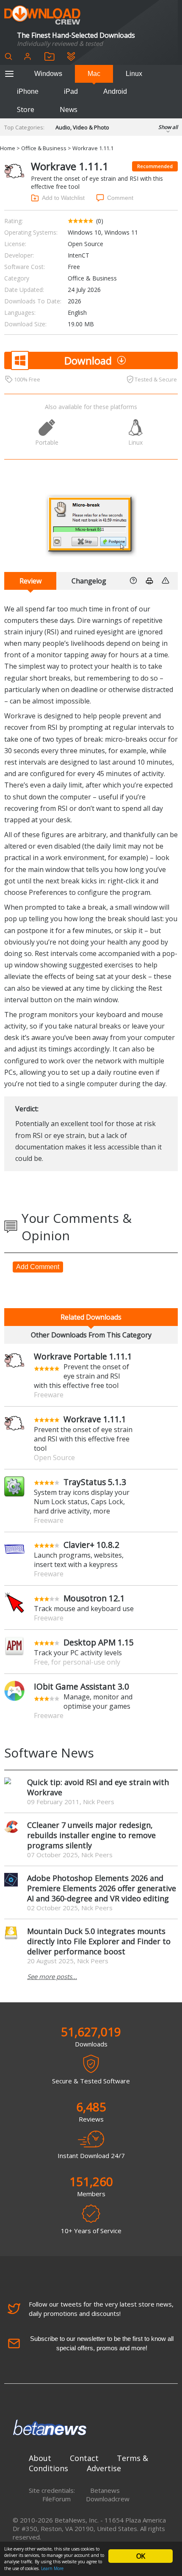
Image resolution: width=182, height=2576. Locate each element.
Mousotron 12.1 (94, 1598)
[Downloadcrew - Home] (42, 15)
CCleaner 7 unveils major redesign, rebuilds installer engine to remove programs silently (91, 1835)
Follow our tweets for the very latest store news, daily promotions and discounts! (101, 2309)
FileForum (56, 2499)
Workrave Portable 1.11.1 (83, 1356)
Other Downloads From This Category (91, 1335)
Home (7, 148)
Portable (46, 442)
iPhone (28, 91)
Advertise (104, 2468)
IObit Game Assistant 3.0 (81, 1686)
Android (115, 91)
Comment (120, 197)
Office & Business (43, 148)
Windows (48, 73)
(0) (99, 221)
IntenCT (78, 255)
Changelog (89, 581)
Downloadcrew (108, 2499)
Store (25, 109)
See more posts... (52, 1976)
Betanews (105, 2490)
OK (140, 2556)
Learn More (52, 2568)
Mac (94, 73)
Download (88, 360)
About (40, 2458)
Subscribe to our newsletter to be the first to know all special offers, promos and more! (102, 2343)
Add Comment (37, 1266)
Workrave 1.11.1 (94, 1419)
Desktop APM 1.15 (98, 1642)
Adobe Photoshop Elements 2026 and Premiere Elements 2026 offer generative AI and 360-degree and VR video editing (101, 1888)
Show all (168, 127)
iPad (71, 91)
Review (30, 581)
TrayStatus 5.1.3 (94, 1482)
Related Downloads (91, 1317)
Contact (84, 2458)
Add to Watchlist (63, 197)
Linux (134, 73)
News (68, 109)
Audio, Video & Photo (82, 127)
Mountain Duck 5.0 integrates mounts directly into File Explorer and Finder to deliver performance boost (99, 1941)
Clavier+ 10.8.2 (91, 1544)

------------------------------------------------------------

■ Task to complete
Only lines with the word "Workrave" should be collected from the material.

■ Task result
Workrave Portable 1.11.1 (83, 1356)
Workrave 1.11.1 (94, 1419)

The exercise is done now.